EXCERPTED PASSAGE =>
•••

Thanks for the new images. 
I think it's now safe to assume (thanks to the new photos) that this is one of those rare beasts, a genuine 'Super Lenton' lightweight frameset that has somewhat bizarrely been "roadsterised" (for want of a better word) with the addition of a different wheelset, bars, stem, mudguards, chainguard, drivetrain etcetera,  etcetera. 
This could have been done to special order, or swapped out from another bike, who can say.
But it was obviously put together by someone who preferred the upright style.
I sometimes ride with an older guy who owns a Raleigh that he purchased new in 1948, that now bears little relation to the lightweight,  clubman's bike it started it's life as; that's what this reminds me of, a bike loved and appreciated by a long-term owner.


----------



## dnc1 (Feb 8, 2022)

What size are those wheels by the way?


----------



## 3-speeder (Feb 8, 2022)

I am curious to see what keeps the rear brake cable off of the bottom bracket?


----------



## Nuts and Bolts (Feb 11, 2022)

Oilit said:


> The Dynohub is dated Dec. 1960, which matches the paint, but the rear  hub looks like March (3rd month) of 195(4?), so I don't think these parts all came on the bike new, some were added later. The shifter looks early to mid-'50's as well, so I'm guessing it came with the rear hub. But it's an interesting bike in any case. I think that's the first Raleigh Lenton I've seen with a drum rear brake, or a Campagnolo derailleur either. The hybrid gearing may have been a factory option, but the factory would have more likely used a Cyclo/Benelux. Even though I'm guessing it wasn't built like this from the  factory, it was built by somebody who was particular about what they wanted. Nice bike!
> This may be the thread you were referring to, another nice Raleigh with hybrid gears, but I believe "Lenton" refers to a frame, not the drive. Does your frame actually say "Lenton"?
> 
> 
> ...



Here's the thread I was thinking of,  https://thecabe.com/forum/threads/raleigh-super-lenton.109327/  The rear hub on mine is dated 53-3 or 63-3. When I bought the bike I was told it was Special and rare? The seller's father had a bike shop for quiet a few years and this was one of a few the family kept.

•••

SOURCE EXCERPT =>
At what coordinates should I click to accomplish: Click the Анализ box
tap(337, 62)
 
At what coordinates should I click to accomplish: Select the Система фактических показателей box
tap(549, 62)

•••

THE EXERCISE =>
Translate this sentence from the bicycle forum thread into Spanish: "But it was obviously put together by someone who preferred the upright style." The material has nothing to do with the bicycle forum thread.

ANSWER TO THE EXERCISE =>
Pero es evidente que lo armó alguien que prefería el estilo erguido.